Instructions to follow:
Your task is to restate word for word the lines in the material below, from the one with "This screenshot has width=1285, height=952." up to and including the one with "You are a computer-use agent. The". Do not carry over the pictures.

Information shown:
■ ■ ■ ■ ■

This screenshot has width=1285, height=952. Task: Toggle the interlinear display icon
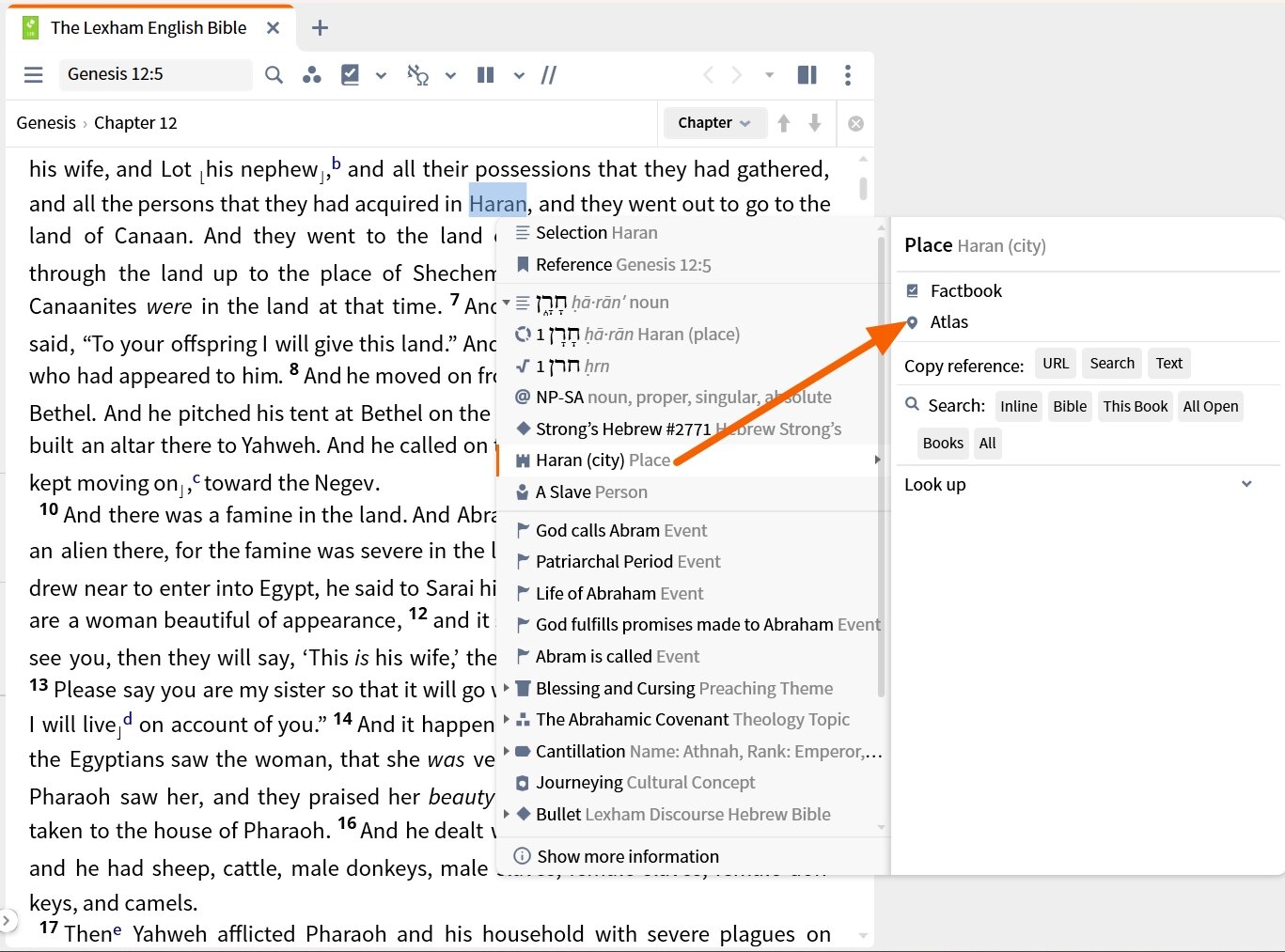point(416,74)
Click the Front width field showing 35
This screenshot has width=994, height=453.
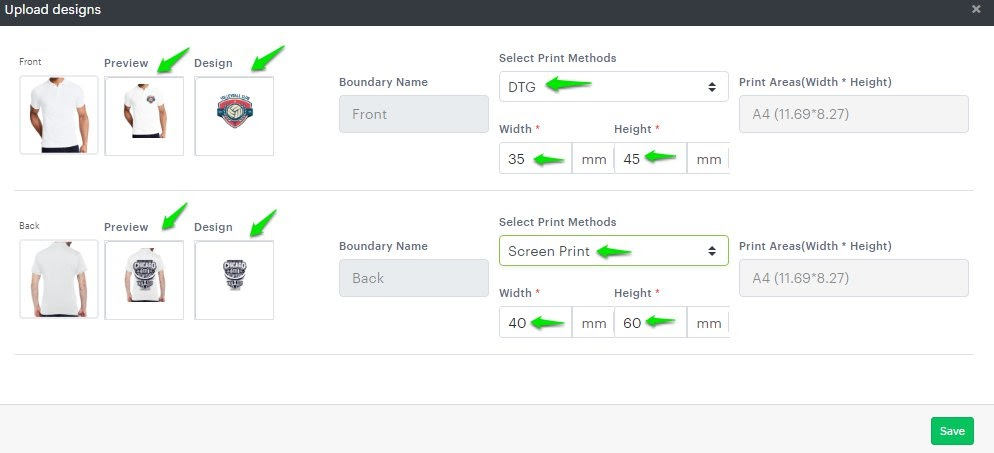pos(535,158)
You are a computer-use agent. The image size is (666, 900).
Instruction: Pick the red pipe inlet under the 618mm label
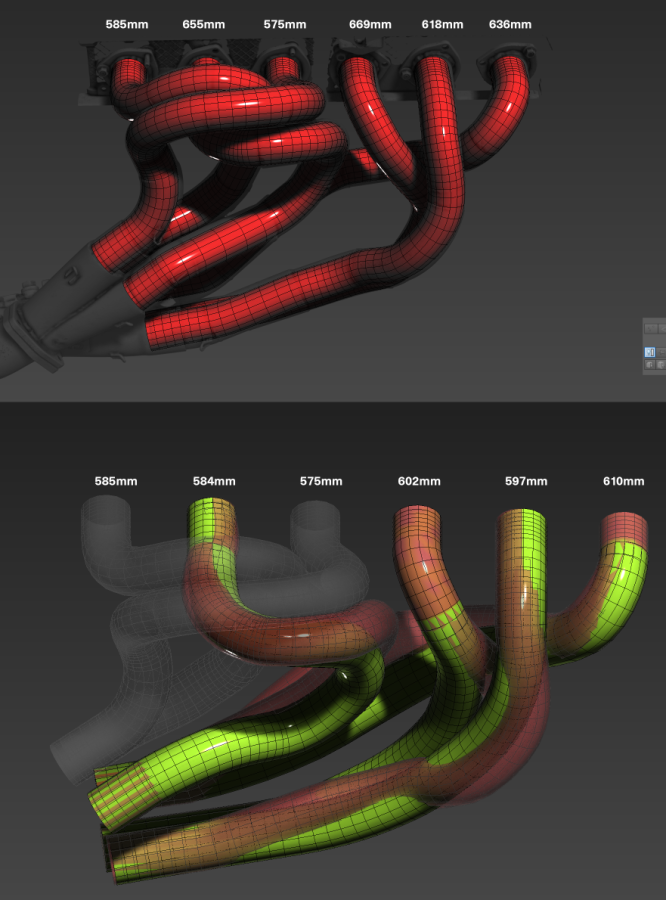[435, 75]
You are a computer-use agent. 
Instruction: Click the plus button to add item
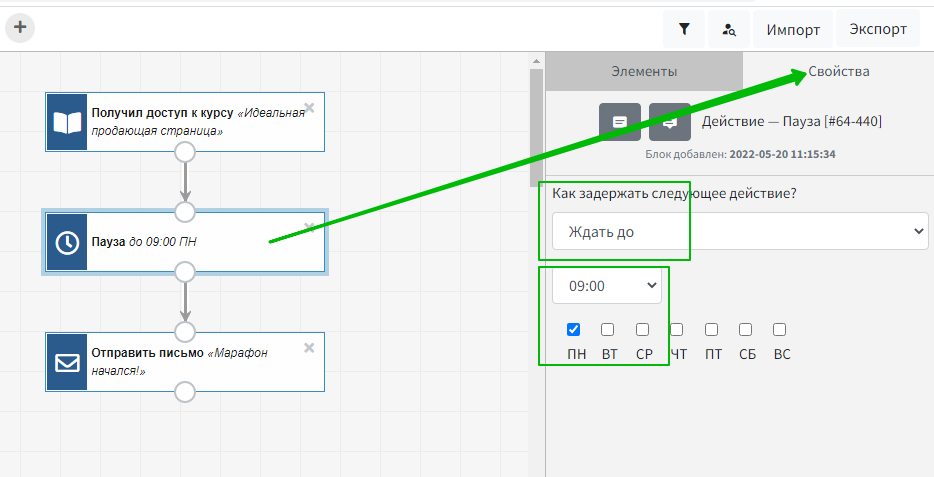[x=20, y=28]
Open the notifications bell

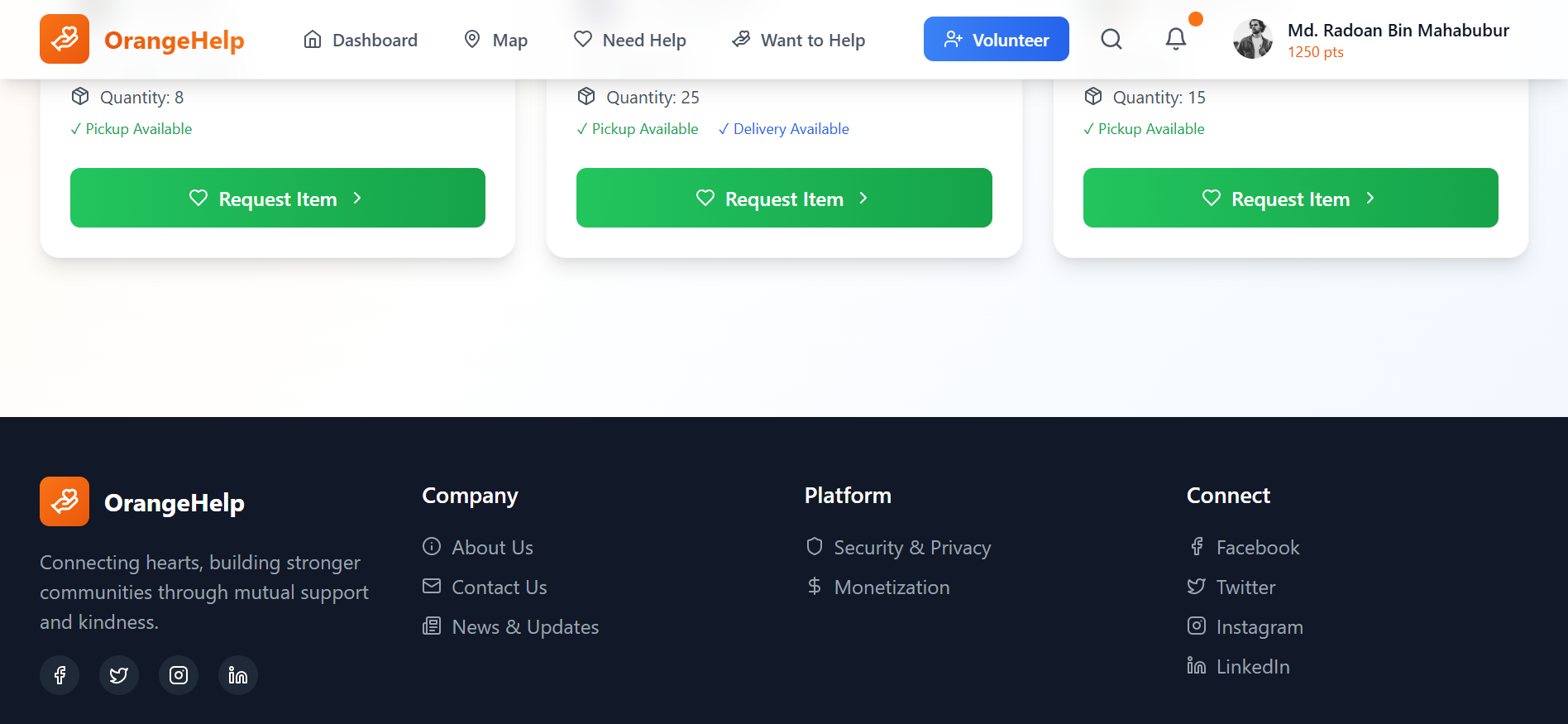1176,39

■ ■ ■ ■ ■

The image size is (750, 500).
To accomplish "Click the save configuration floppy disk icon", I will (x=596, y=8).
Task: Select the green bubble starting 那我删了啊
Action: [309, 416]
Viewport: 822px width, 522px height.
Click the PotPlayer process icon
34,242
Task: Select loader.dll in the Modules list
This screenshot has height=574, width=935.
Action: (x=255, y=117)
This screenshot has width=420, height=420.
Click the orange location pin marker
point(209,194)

■ ■ ■ ■ ■

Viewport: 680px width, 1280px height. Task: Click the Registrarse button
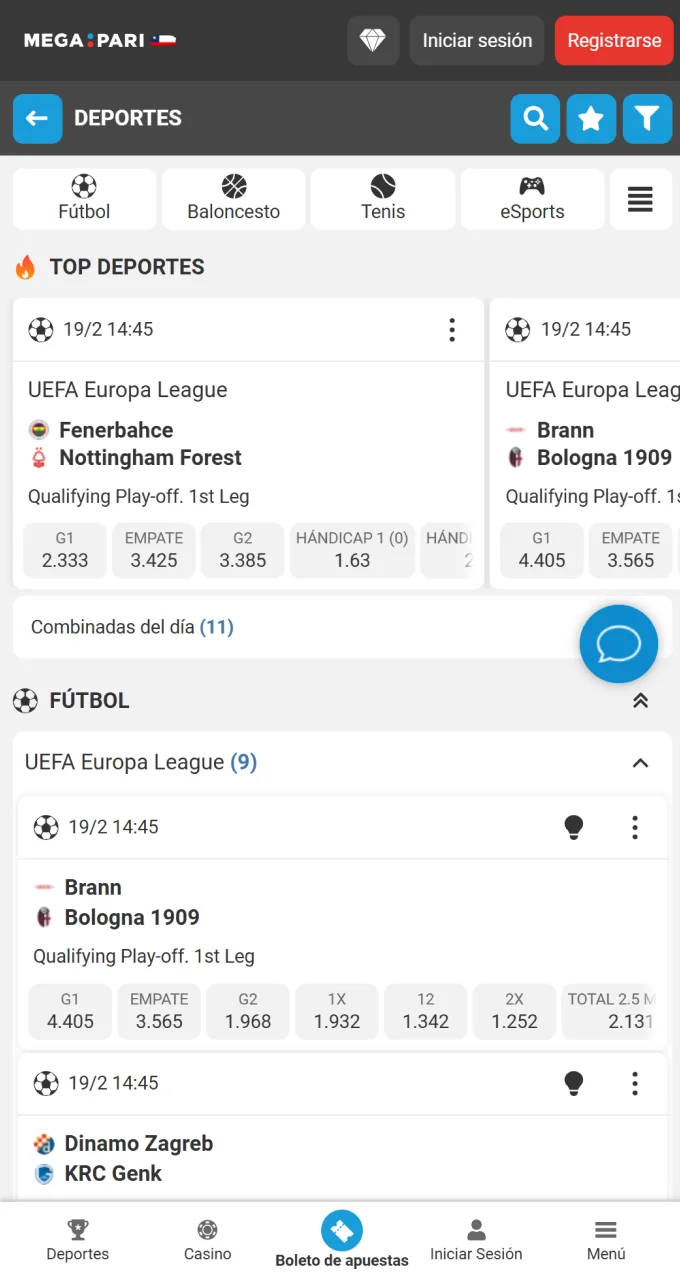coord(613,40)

■ ■ ■ ■ ■

Task output:
This screenshot has width=1285, height=952. Task: Toggle the interlinear display icon
point(416,74)
Click the Front width field showing 35
This screenshot has width=994, height=453.
pos(535,158)
You are a computer-use agent. The image size is (666, 900).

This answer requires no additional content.